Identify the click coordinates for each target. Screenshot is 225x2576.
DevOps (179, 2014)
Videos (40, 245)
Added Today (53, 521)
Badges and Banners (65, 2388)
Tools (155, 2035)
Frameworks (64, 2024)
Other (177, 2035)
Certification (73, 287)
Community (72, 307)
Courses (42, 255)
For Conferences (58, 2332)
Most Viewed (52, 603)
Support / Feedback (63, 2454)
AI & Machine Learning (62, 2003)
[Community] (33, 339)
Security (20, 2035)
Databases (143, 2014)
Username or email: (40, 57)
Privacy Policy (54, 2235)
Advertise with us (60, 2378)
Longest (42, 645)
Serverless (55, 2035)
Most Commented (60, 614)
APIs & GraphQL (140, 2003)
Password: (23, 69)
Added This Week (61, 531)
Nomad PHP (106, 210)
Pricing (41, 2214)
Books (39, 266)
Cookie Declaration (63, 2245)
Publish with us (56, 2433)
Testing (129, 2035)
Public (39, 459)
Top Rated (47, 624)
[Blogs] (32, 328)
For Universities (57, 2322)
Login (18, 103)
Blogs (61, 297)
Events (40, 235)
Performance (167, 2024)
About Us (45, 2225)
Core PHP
* * *
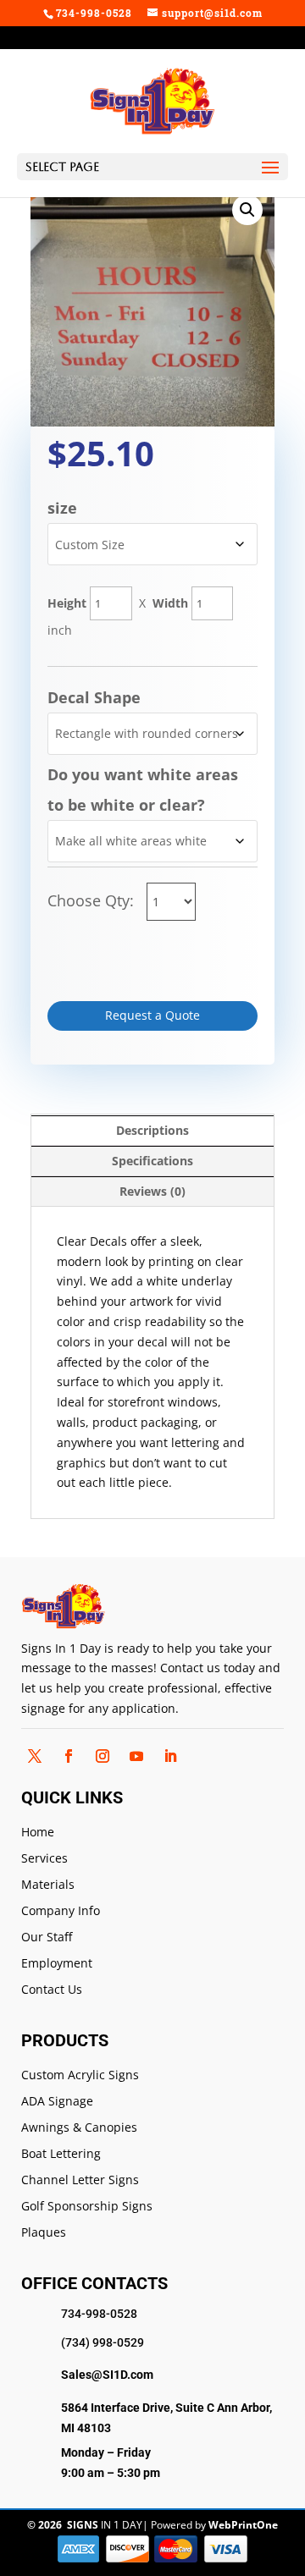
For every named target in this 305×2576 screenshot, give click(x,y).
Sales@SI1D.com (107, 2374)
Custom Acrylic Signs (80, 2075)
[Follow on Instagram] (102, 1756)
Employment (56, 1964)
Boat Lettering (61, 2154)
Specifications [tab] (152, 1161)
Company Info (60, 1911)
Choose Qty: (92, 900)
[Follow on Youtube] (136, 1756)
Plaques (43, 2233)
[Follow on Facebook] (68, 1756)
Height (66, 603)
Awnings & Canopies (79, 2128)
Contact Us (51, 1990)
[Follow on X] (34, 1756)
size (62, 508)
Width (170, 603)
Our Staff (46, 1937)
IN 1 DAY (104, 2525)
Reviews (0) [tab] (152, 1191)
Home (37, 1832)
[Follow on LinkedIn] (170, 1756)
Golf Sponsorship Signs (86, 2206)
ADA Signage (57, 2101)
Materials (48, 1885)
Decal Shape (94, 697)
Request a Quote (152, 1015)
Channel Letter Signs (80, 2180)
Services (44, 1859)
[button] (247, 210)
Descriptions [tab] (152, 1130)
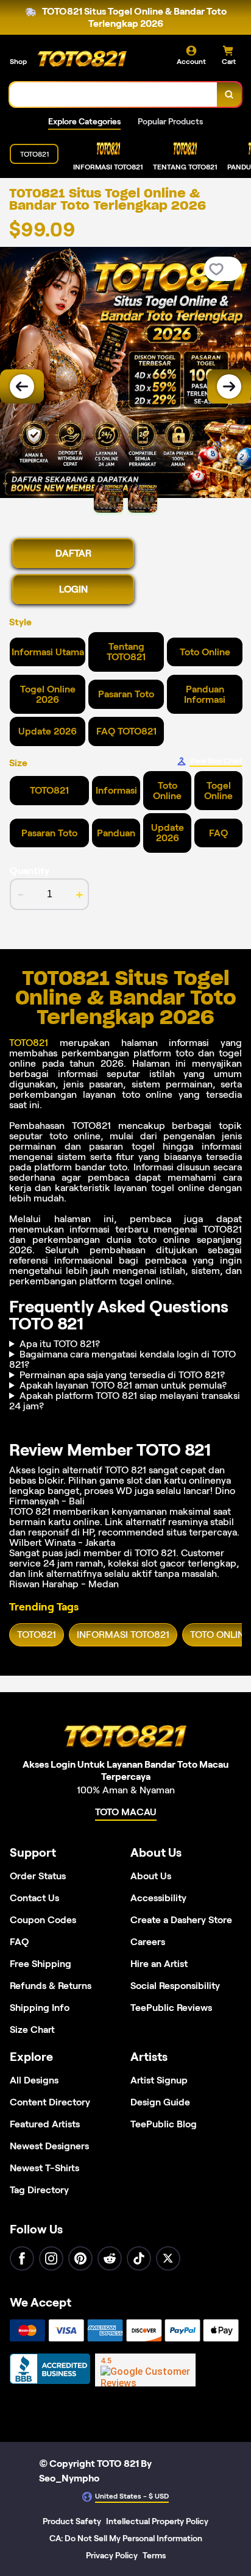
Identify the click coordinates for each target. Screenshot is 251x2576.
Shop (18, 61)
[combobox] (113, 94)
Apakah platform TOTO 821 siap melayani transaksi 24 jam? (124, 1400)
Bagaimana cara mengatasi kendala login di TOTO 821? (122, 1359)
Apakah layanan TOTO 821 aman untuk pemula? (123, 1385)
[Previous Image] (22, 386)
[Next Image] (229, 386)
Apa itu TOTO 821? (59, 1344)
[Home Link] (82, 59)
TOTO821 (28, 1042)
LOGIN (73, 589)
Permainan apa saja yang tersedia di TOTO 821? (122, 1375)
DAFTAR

◆ **WHAT TO WORK ON**: In the listing above, find the line with "Badges and Banners (65, 2388)" and the line with "For Universities (57, 2322)"; set down exactly those two lines and every line between them, nothing more.

◆ **RESPONSE FOR THIS EXERCISE**:
Badges and Banners (65, 2388)
Tools (155, 2035)
Frameworks (64, 2024)
Other (177, 2035)
Certification (73, 287)
Community (72, 307)
Courses (42, 255)
For Conferences (58, 2332)
Most Viewed (52, 603)
Support / Feedback (63, 2454)
AI & Machine Learning (62, 2003)
[Community] (33, 339)
Security (20, 2035)
Databases (143, 2014)
Username or email: (40, 57)
Privacy Policy (54, 2235)
Advertise with us (60, 2378)
Longest (42, 645)
Serverless (55, 2035)
Most Commented (60, 614)
APIs & GraphQL (140, 2003)
Password: (23, 69)
Added This Week (61, 531)
Nomad PHP (106, 210)
Pricing (41, 2214)
Books (39, 266)
Cookie Declaration (63, 2245)
Publish with us (56, 2433)
Testing (129, 2035)
Public (39, 459)
Top Rated (47, 624)
[Blogs] (32, 328)
For Universities (57, 2322)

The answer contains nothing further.